Crucial work is needed to tackle racial injustice in education, but it won’t be achieved by silencing challenging voices like mine, writes Shivan Davis
In the educational culture war, new battlelines are drawn almost daily. Over the past few months alone, the killing of George Floyd caused fierce debate about decolonising the national curriculum, we’ve argued about whether Doug Lemov’s Teach Like a Champion is pragmatic or fascistic, and fallen out over whether “work hard, be nice” is a reasonable demand or a thinly veiled means of oppressing non-white students.
Needless to say, this pedagogic pressure cooker is a challenging environment, not least for teachers who align with “small-c” conservative educational values. But it is perhaps hardest of all for those small-c conservatives who happen also to be BAME. Like me.

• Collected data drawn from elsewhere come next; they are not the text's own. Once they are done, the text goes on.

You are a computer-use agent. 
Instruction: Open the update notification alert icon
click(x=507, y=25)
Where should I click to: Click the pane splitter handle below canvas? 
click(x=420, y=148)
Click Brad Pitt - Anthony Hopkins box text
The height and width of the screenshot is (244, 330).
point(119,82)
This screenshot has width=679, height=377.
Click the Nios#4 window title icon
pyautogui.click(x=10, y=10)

For a start, being a pedagogical conservative does not mean one holds politically conservative views. Not that this should be problematic anyway, but there is no Orwellian doublethink here. A vast amount of evidence supports traditional teaching methods. “Lefty trads” are a thing. Get over it.

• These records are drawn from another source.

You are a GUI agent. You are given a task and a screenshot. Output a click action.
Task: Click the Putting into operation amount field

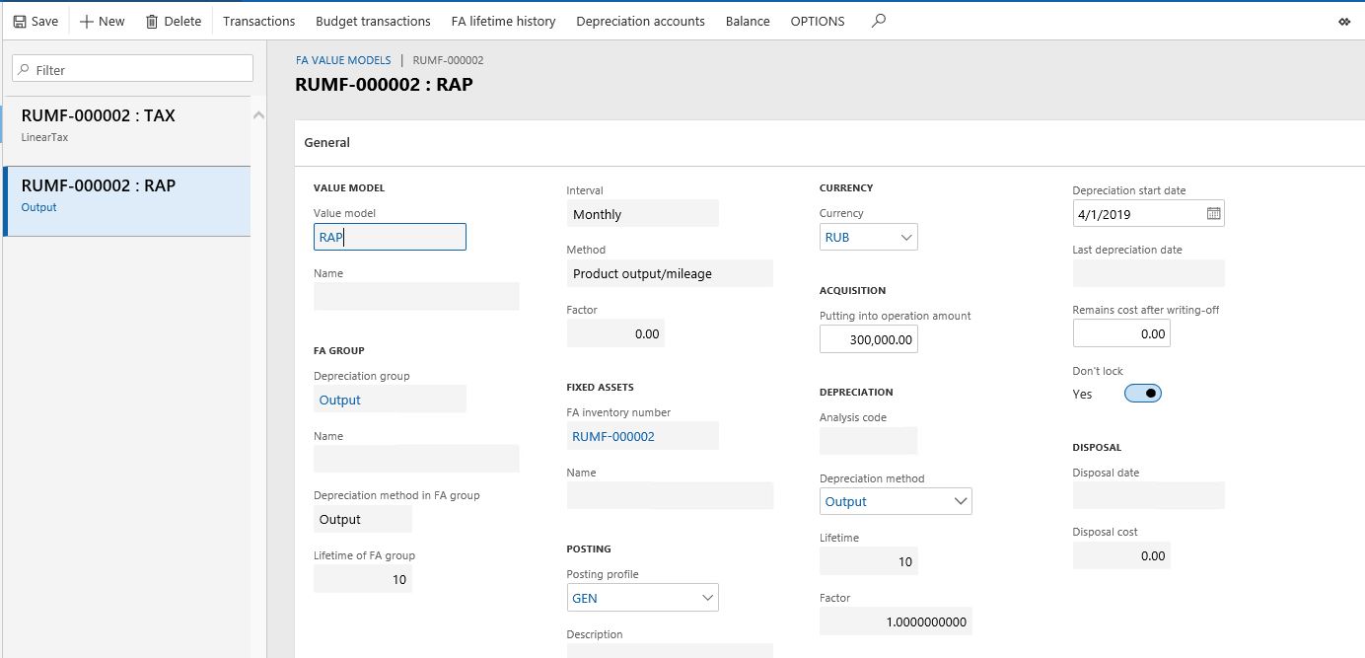point(869,339)
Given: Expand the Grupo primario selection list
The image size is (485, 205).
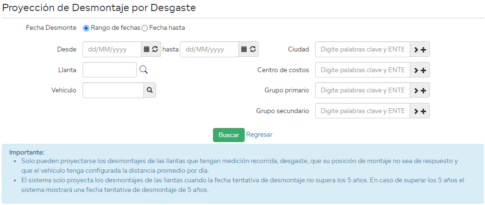Looking at the screenshot, I should pos(420,90).
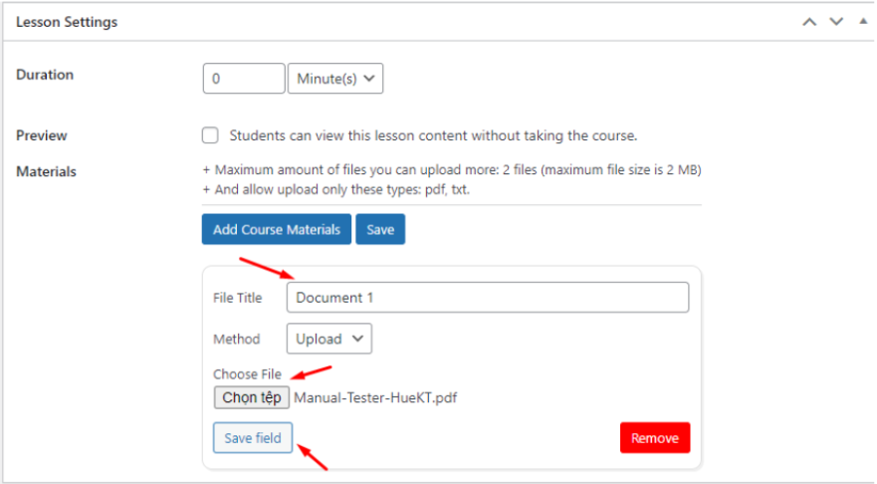Click the Lesson Settings panel title
Viewport: 877px width, 484px height.
pyautogui.click(x=67, y=22)
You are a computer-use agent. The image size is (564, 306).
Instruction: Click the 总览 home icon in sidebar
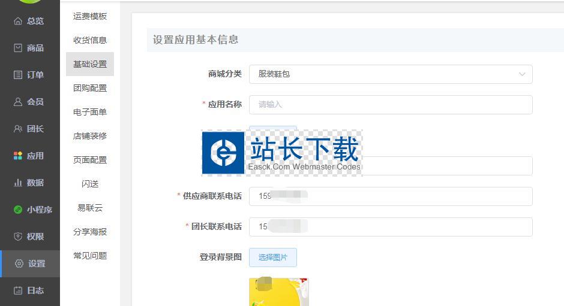[x=18, y=21]
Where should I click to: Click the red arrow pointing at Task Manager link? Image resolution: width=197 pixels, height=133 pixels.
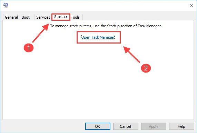[x=131, y=55]
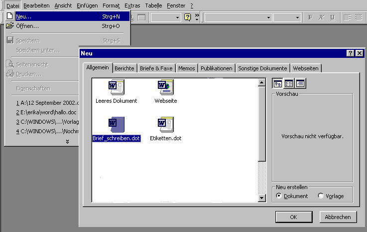Click the template list scrollbar down arrow
367x232 pixels.
coord(262,198)
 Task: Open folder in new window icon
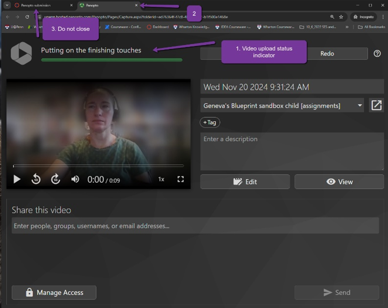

More insidiously, as a BAME teacher I am often expected to align with progressive causes by default. I’m made to feel I am betraying the cause of racial justice by advocating caution in the face of Twitter-based kangaroo courts. I am not. It is OK to be BAME and hold conversative educational values. It shouldn’t even need saying. What might bear repeating, though, is that seeing everything as black and white is a dangerous worldview. For me, some of the shifts causing these ruptures are welcome, and others less so. Some are outright dispiriting.

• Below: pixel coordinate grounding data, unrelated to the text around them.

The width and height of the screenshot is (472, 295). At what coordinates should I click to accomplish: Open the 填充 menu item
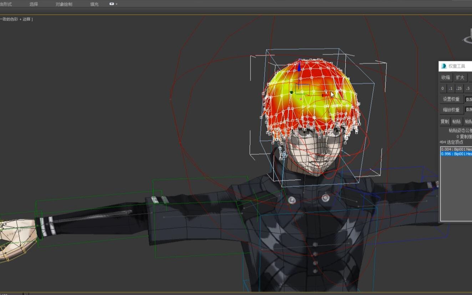tap(94, 4)
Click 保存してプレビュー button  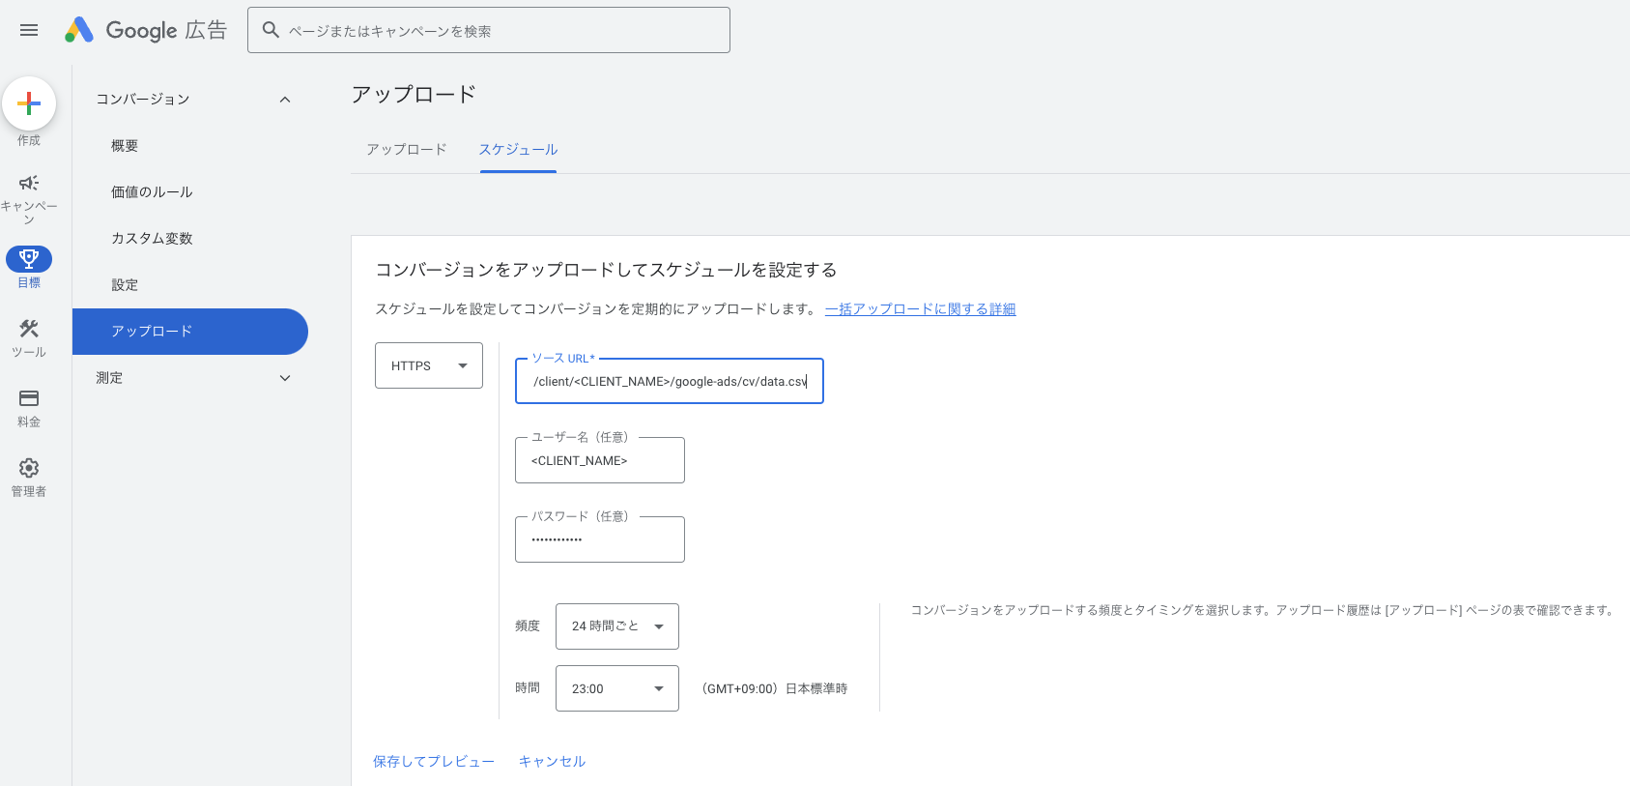[x=434, y=762]
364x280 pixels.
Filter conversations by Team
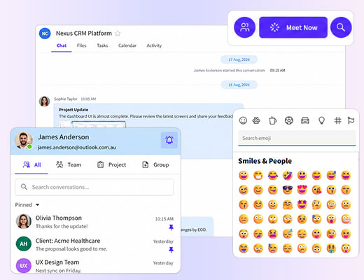[x=69, y=165]
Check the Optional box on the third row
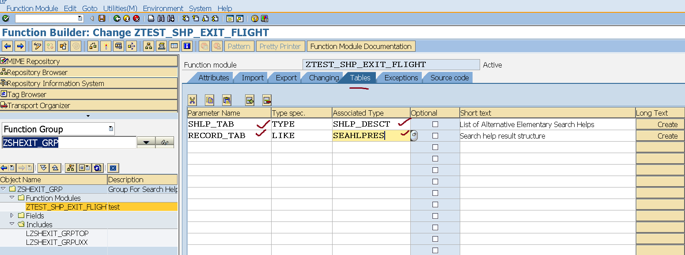The height and width of the screenshot is (255, 685). [435, 146]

Seeing everything as black and white is a dangerous worldview
Take the question of decolonising the curriculum. As a teacher of English Literature, I happily acquiesce that the canon is evolving, that postcolonial works are a significant part of our shared heritage, and with hindsight that it is pretty inexcusable that the only character of colour my former students encountered during their five years of study was Bertha Mason in Jane Eyre.
But the texts students read have stood the test of time; the best of them offer universal insight into the human condition. It is offensive to suggest BAME students cannot access these classics. Update the national curriculum? Yes, but proceed with caution.
Just as we must avoid the trap of cancel culture with regards to curriculum, so with pedagogy. When I trained with Teach First in 2015, Lemov’s strategies were ubiquitously recognised for helping turn failing schools around and improving the life chances of underprivileged students. A few short years later, its detractors insist Teach Like A Champion is an example of “carceral pedagogy”, designed to coerce students into obedience and compliance. That the book is now considered by some as a fascist’s textbook is hyperbole bordering on slander, and a troubling sign of the times.
Witness US charter chain KIPP’s decision to drop their “work hard, be nice” slogan. I never liked it. Too bland, too corporate, too banal. But the statement justifying why they dropped it shocked me. Quite how they got away with equating ‘niceness’ with ‘whiteness’ is beyond me. Decency, politeness and good manners are a crucial part of being a good citizen, and if teaching them leads to more compliance and a more orderly classroom, great.
Far too many underprivileged and BAME students suffer the injustice of attending schools where not enough emphasis is placed on ensuring excellent behaviour. My former head (one of only one per cent of heads who are black in this country) used to do so on an almost daily basis. It made my job easier, made me a better teacher and led to happier children. That’s how you improve the life chances of BAME students.
There is work to do to tackle racial injustice in education. The national curriculum does need to change. Inequalities between Black Caribbean and White British pupils have worsened since 2011, from a gap of 6.5 months to a staggering and heartbreaking 10.9 months. And there is the huge issue of BAME under-representation among the profession, particularly in leadership roles.
But the solutions to these problems will be found through pragmatic policy changes, not on a culture war battlefield that leaves teachers like me stranded in a political no-man’s-land.